Le petit patrimoine à Mimizan

Les fontaines

Fontaine à Pontenx-Les-Forges proche de Mimizan
Fontaine miraculeuse

Les sources et les fontaines ont joué un grand rôle dans les religions antérieures au christianisme. Les romains et avant eux les gaulois et les nations du nord, les consacraient et les adoraient.

Le moindre filet d’eau avait sa fée ou sa naïade et était protégé par un être surnaturel. Toutes ou presque toutes ces fontaines faisaient l’objet d’un culte ou d’une superstition quelconque.

Plus tard, dans les premiers siècles du christianisme et au Moyen Age, de nombreuses niches, contenant des statues de saints, furent creusées dans des rochers sous lesquels les fontaines prenaient leur source.

A certains moments de l’année, des populations entières ou des individus isolés se rendaient religieusement dans ces lieux consacrés, attirés par la crainte, par l’amour, la foi et l’espoir d’une guérison puisque chaque source avait sa vertu médicale. Beaucoup de temples ou de sanctuaires élevés par les différents cultes païens furent sanctifiés par le christianisme.

C’est par suite de cette substitution qu’on trouve des croix implantées sur des dolmens, des niches de saint sur certaines fontaines, des monastères à côté d'une source.

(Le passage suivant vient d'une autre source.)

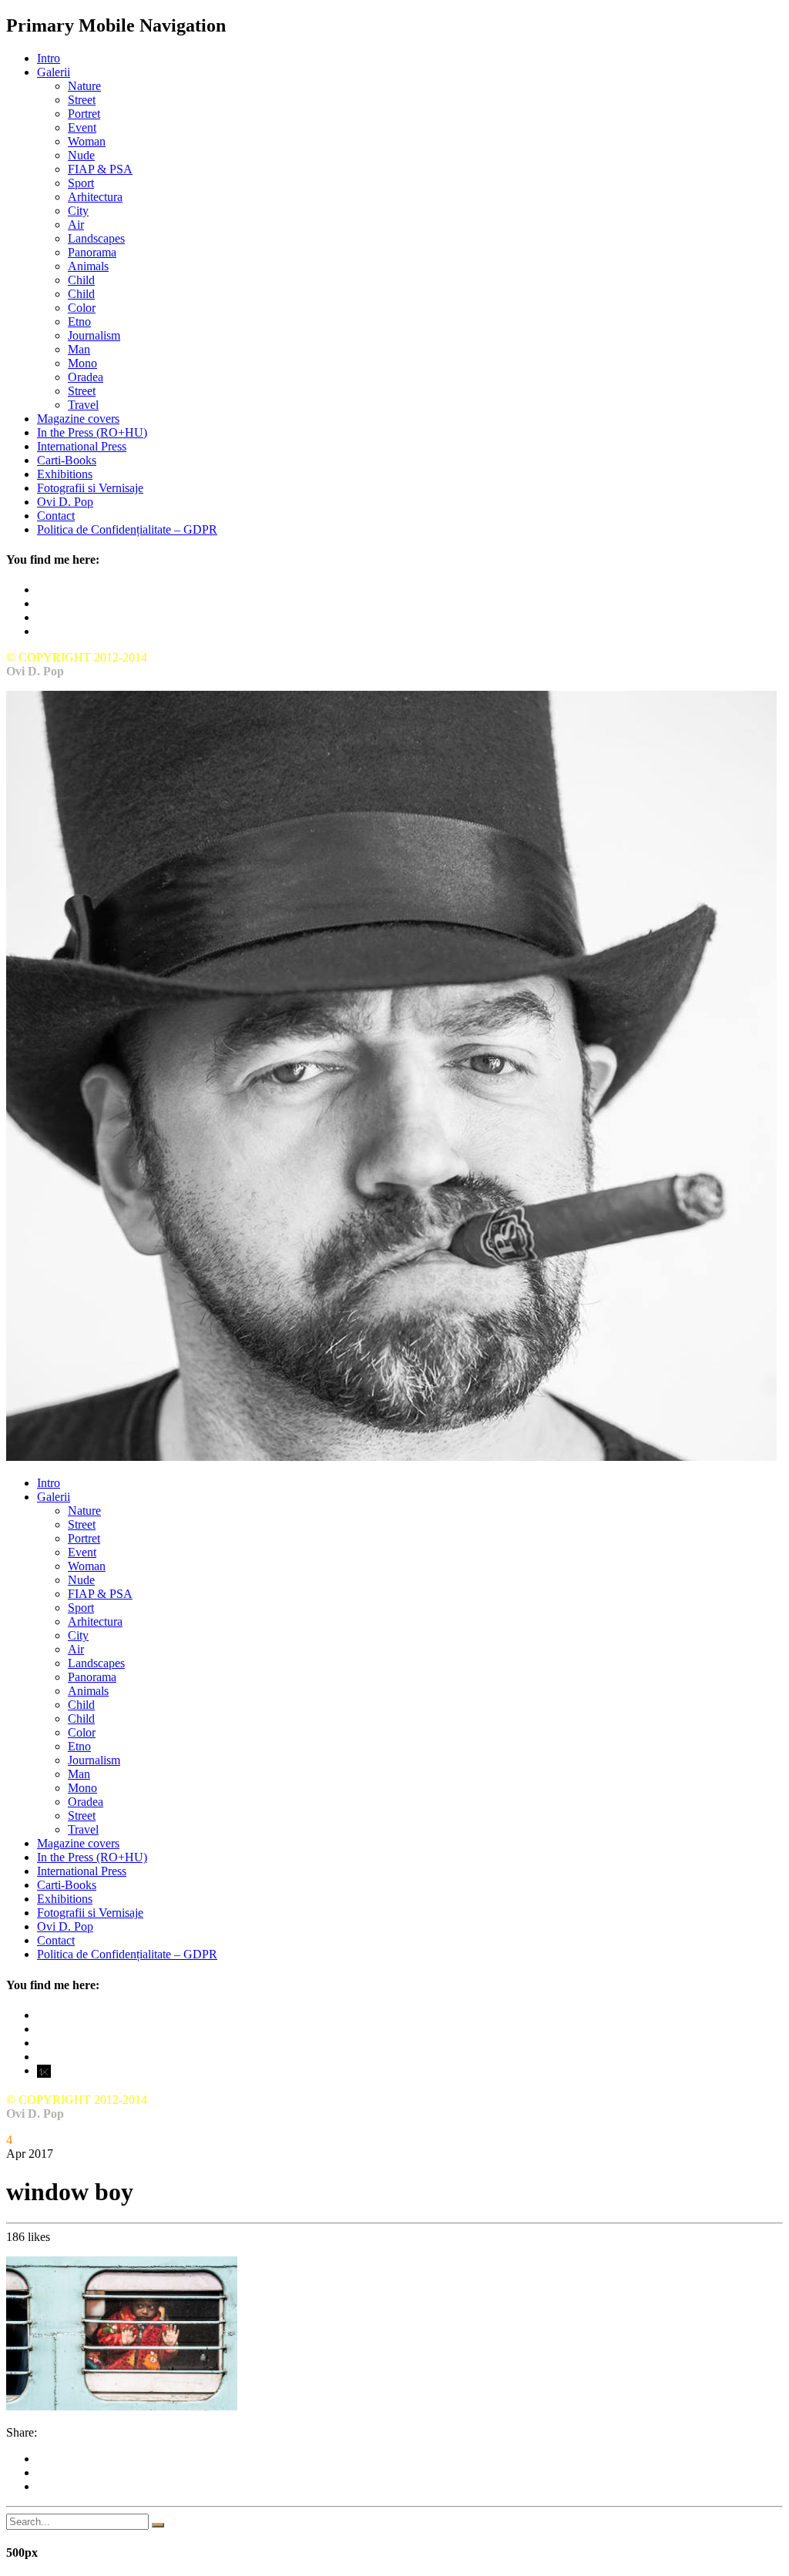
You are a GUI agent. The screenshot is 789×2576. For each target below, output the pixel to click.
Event (82, 127)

  • Aureilhan : fontaine Sainte Ruffine (à côté de l’église)
  • Bias : Fontaine de Saint Michel (à côté de l’église)
  • Mézos : Fontaine les Argileyres
  • Mimizan : Source de Notre Dame du dos (piste cyclable vers les tennis)
  • Pontenx-les forges : fontaine Saint Jean à Bouricos (quartier situé en direction de Labouheyre

Le circuit des fontaines proposé par le musée de Mimizan et la maison du Patrimoine est l’occasion d’approcher ces fontaines et de connaître leur histoire et leurs vertus (renseignements : Tél : 05 58 09 00 61 ou asem.archeologie@hotmail.fr)

Les lavoirs

Lavoir à Mimizan
Lavoir

Choléra, variole et typhoïde meurtrissent le XIXème siècle. Ces épidémies ne sont plus vécues comme des punitions du ciel ; la raison commande de prévenir leur apparition. Les villes se libèrent de leurs remparts, élargissent leurs rues et éloignent le cimetière à la périphérie.

Mais surtout il est prouvé que l'eau propage des maladies. Veiller à sa pureté devient un impératif. La cause principale de l'insalubrité réside au fait qu'un même point d'eau sert à de multiples usages. Les habitants qui l'utilisent n'y trouvent qu'une eau sale, souillée par les savons et les animaux.

Il devient urgent de séparer fontaines, lavoirs et abreuvoirs. En 1852, l'Etat encourage la construction de lavoirs ; des aides sont accordées aux communes. Construire un lavoir n'est cependant pas chose facile car Il faut trouver un lieu qui convienne, de préférence en aval du village, pas trop loin mais pas trop près non plus car un lavoir, c'est bruyant. Les lavandières manquent de discrétion ; ce n'est pas pour rien que les lavoirs étaient appelés : "chambre des députés, moulin à paroles, bureau ou hôtel des bavardes".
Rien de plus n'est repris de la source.